Objective: Copy out the records below word for word, leaving out the pictures.

[Records for locating items on screen]

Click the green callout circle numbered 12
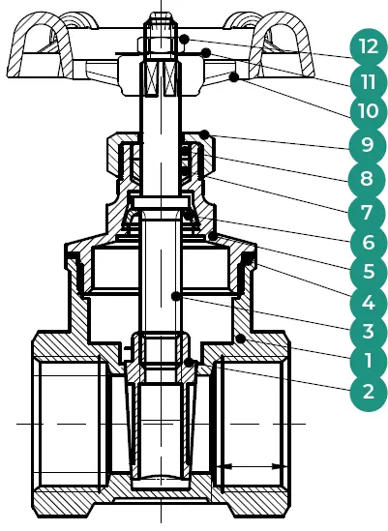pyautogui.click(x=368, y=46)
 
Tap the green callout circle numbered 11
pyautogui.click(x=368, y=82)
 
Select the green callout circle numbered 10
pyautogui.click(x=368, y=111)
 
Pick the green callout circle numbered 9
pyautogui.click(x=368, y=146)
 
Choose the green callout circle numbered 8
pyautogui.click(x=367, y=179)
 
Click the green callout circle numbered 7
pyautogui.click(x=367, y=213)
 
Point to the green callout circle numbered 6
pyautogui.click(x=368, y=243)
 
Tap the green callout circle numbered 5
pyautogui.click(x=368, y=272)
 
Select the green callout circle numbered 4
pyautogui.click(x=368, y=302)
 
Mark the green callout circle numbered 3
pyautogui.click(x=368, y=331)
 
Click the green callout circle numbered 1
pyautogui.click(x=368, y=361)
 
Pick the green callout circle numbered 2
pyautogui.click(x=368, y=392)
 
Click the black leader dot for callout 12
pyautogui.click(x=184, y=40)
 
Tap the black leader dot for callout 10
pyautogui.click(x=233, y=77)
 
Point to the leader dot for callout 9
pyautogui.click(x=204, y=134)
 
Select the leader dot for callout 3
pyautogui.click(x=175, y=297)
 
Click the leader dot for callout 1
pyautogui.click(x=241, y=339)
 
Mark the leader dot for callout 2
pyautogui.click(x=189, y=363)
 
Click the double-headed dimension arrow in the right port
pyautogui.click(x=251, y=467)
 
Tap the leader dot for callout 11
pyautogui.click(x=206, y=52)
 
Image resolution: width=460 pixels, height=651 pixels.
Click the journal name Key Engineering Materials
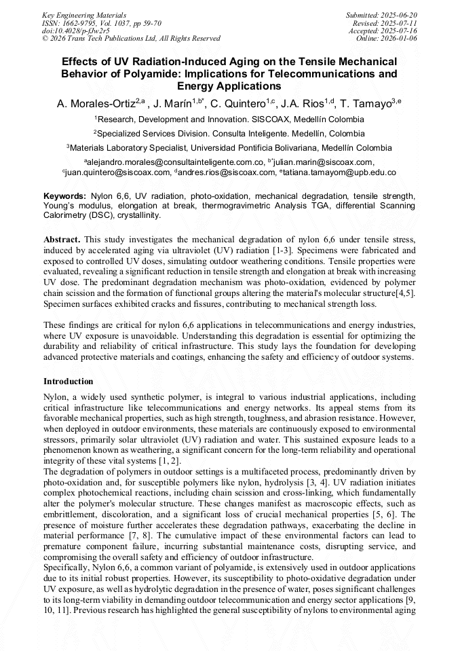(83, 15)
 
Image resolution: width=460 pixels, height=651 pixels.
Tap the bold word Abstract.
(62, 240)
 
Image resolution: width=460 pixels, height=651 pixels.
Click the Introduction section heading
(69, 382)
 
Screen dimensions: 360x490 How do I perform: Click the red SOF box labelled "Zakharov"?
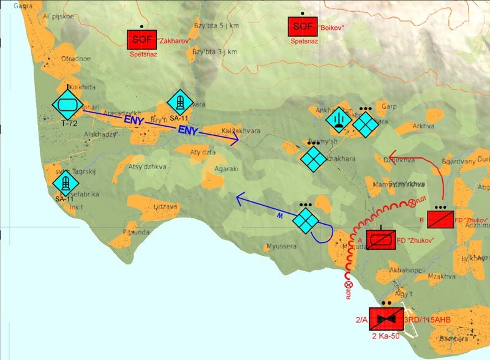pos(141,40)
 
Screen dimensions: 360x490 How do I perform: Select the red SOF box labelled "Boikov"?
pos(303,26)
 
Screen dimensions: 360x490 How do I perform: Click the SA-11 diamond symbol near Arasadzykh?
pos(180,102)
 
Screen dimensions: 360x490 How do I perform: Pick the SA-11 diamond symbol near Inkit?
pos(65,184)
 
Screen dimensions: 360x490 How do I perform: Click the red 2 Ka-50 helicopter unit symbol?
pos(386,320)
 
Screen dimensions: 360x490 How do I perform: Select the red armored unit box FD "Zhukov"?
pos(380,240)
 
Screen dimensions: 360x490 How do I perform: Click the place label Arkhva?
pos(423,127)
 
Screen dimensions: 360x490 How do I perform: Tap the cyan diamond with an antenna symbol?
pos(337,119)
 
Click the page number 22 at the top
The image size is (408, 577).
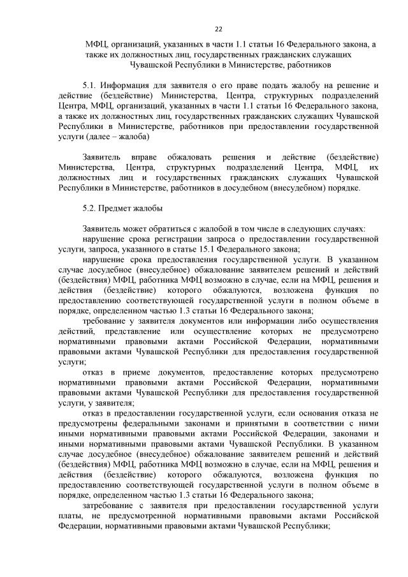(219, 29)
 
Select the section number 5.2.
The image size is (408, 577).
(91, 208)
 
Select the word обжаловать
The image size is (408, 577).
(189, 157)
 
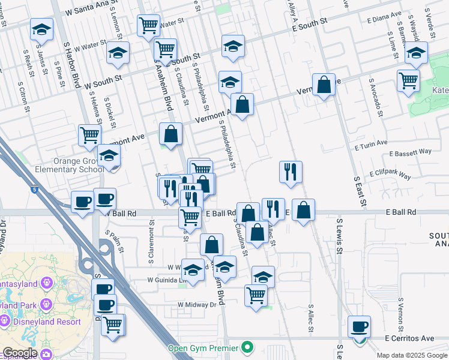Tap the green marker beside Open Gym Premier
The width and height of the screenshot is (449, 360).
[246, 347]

Output:
Click the green callout circle numbered 12
pyautogui.click(x=368, y=46)
 
Tap the green callout circle numbered 11
pyautogui.click(x=368, y=82)
 
Select the green callout circle numbered 10
pyautogui.click(x=368, y=111)
 
Pick the green callout circle numbered 9
pyautogui.click(x=368, y=146)
 
Choose the green callout circle numbered 8
pyautogui.click(x=367, y=179)
 
Click the green callout circle numbered 7
pyautogui.click(x=367, y=213)
 
Point to the green callout circle numbered 6
pyautogui.click(x=368, y=243)
 
Tap the green callout circle numbered 5
pyautogui.click(x=368, y=272)
 
Select the green callout circle numbered 4
pyautogui.click(x=368, y=302)
 
Mark the green callout circle numbered 3
pyautogui.click(x=368, y=331)
 
Click the green callout circle numbered 1
pyautogui.click(x=368, y=361)
 
Pick the green callout circle numbered 2
pyautogui.click(x=368, y=392)
 
Click the black leader dot for callout 12
pyautogui.click(x=184, y=40)
 
Tap the black leader dot for callout 10
pyautogui.click(x=233, y=77)
 
Point to the leader dot for callout 9
pyautogui.click(x=204, y=134)
 
Select the leader dot for callout 3
pyautogui.click(x=175, y=297)
 
Click the leader dot for callout 1
pyautogui.click(x=241, y=339)
 
Mark the leader dot for callout 2
pyautogui.click(x=189, y=363)
 
Click the double-headed dimension arrow in the right port
pyautogui.click(x=251, y=467)
 
Tap the leader dot for callout 11
pyautogui.click(x=206, y=52)
 
Image resolution: width=460 pixels, height=651 pixels.
Click the journal name Key Engineering Materials
(83, 15)
 
Image resolution: width=460 pixels, height=651 pixels.
Tap the bold word Abstract.
(62, 240)
 
Image resolution: width=460 pixels, height=651 pixels.
Click the Introduction section heading
(69, 382)
 
Screen dimensions: 360x490 How do I perform: Click the red SOF box labelled "Zakharov"?
pos(141,40)
 
Screen dimensions: 360x490 How do I perform: Select the red SOF box labelled "Boikov"?
pos(303,26)
 
Screen dimensions: 360x490 How do I perform: Click the SA-11 diamond symbol near Arasadzykh?
pos(180,102)
 
Screen dimensions: 360x490 How do I perform: Pick the SA-11 diamond symbol near Inkit?
pos(65,184)
 
Screen dimensions: 360x490 How do I perform: Click the red 2 Ka-50 helicopter unit symbol?
pos(386,320)
 
Screen dimensions: 360x490 How do I perform: Select the red armored unit box FD "Zhukov"?
pos(380,240)
 
Screen dimensions: 360x490 How do I perform: Click the place label Arkhva?
pos(423,127)
 
Screen dimensions: 360x490 How do I perform: Tap the cyan diamond with an antenna symbol?
pos(337,119)
 
Click the page number 22 at the top
The image size is (408, 577).
(219, 29)
 
Select the section number 5.2.
The image size is (408, 577).
(91, 208)
 
Select the word обжаловать
The image size is (408, 577).
(189, 157)
 
Tap the green marker beside Open Gym Premier
The width and height of the screenshot is (449, 360).
[246, 347]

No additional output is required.